*** Block opens ***
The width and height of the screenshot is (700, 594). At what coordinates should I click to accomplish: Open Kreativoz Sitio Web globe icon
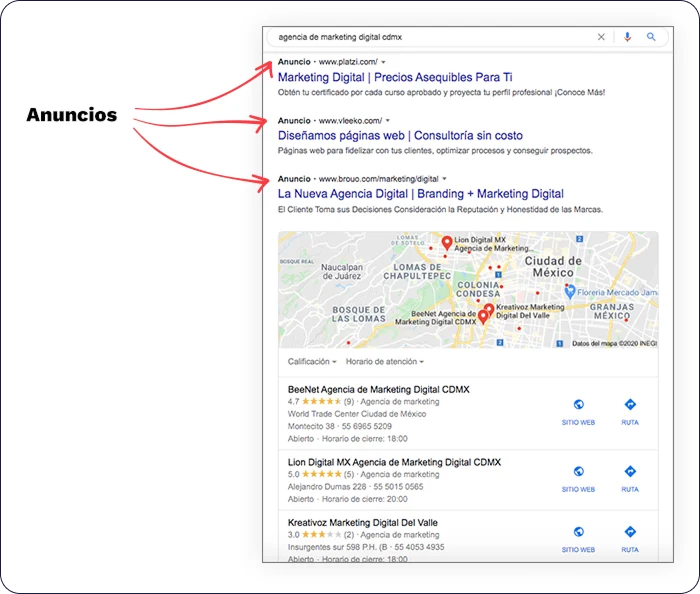(x=578, y=532)
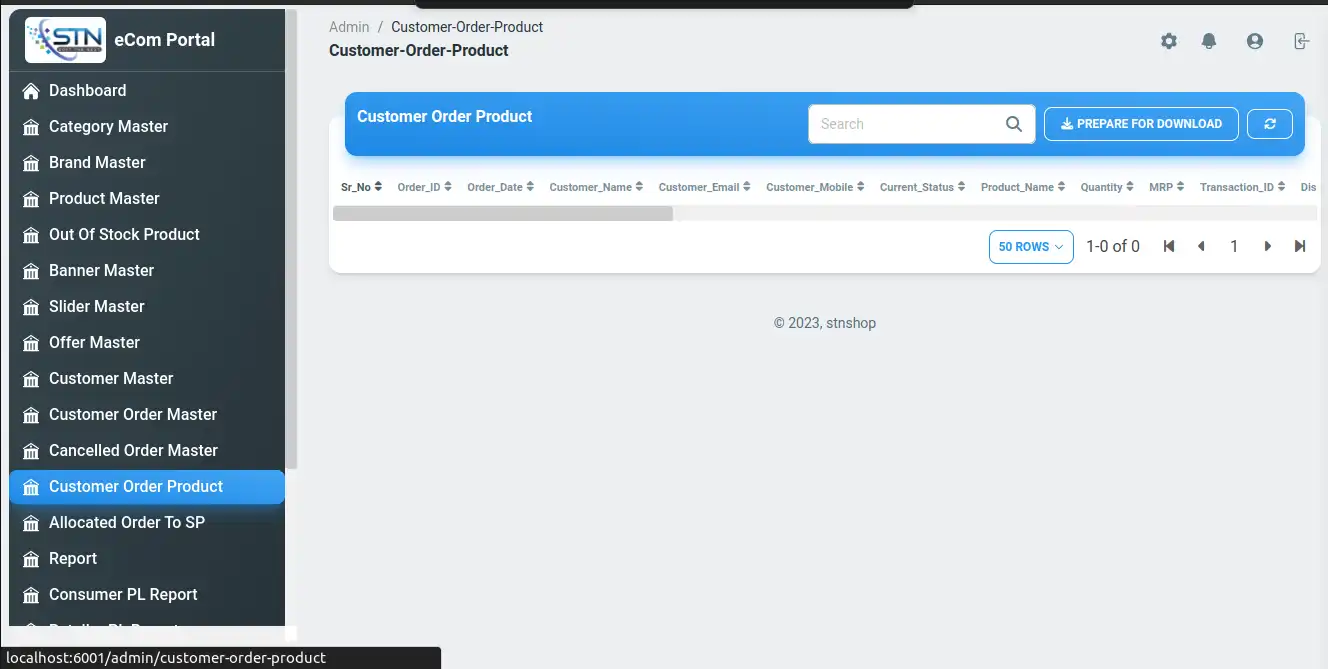Viewport: 1328px width, 669px height.
Task: Click the refresh icon button
Action: click(x=1270, y=124)
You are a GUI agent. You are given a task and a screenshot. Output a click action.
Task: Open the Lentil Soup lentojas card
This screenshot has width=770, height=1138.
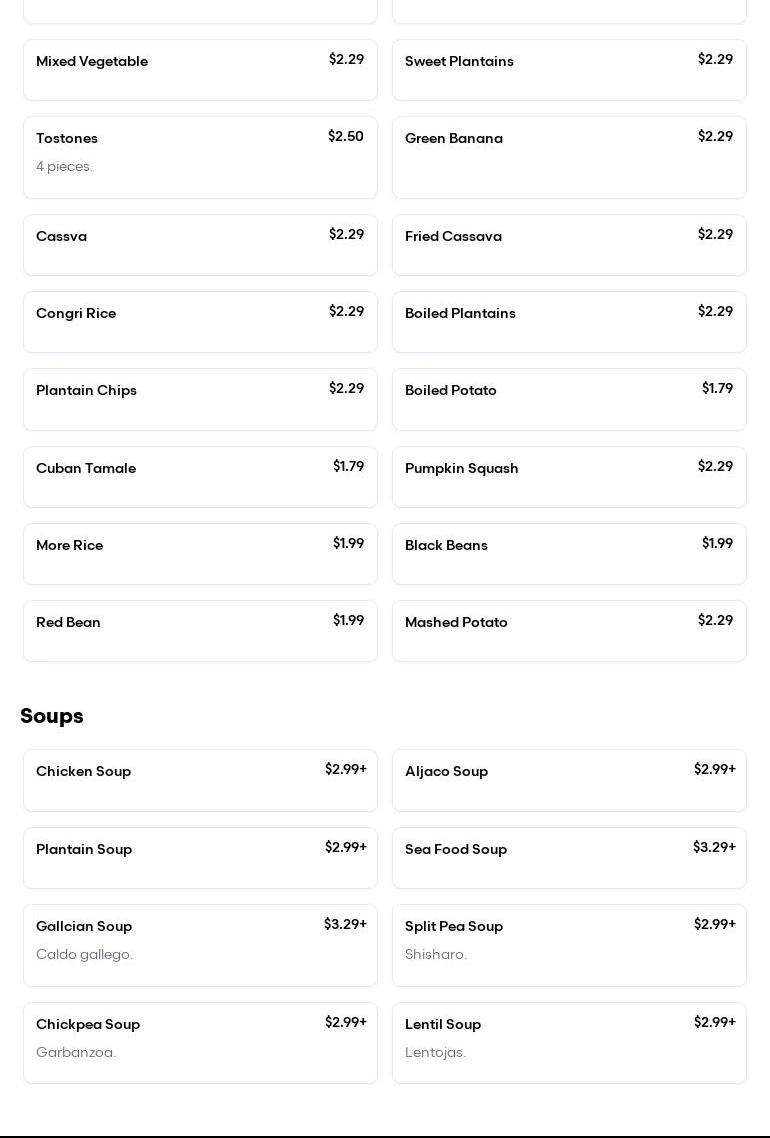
*** Block closes ***
PROBLEM STATEMENT:
If a record holds a picture, leave the picture out and transcribe everything else exactly.

ANSWER BOX:
The width and height of the screenshot is (700, 594). At what coordinates should I click to accomplish: Open Kreativoz Sitio Web globe icon
(x=578, y=532)
Viewport: 1328px width, 669px height.
Task: Click the refresh icon button
Action: click(x=1270, y=124)
You are a GUI agent. You are given a task and a screenshot. Output a click action.
Task: Open the Lentil Soup lentojas card
This screenshot has width=770, height=1138.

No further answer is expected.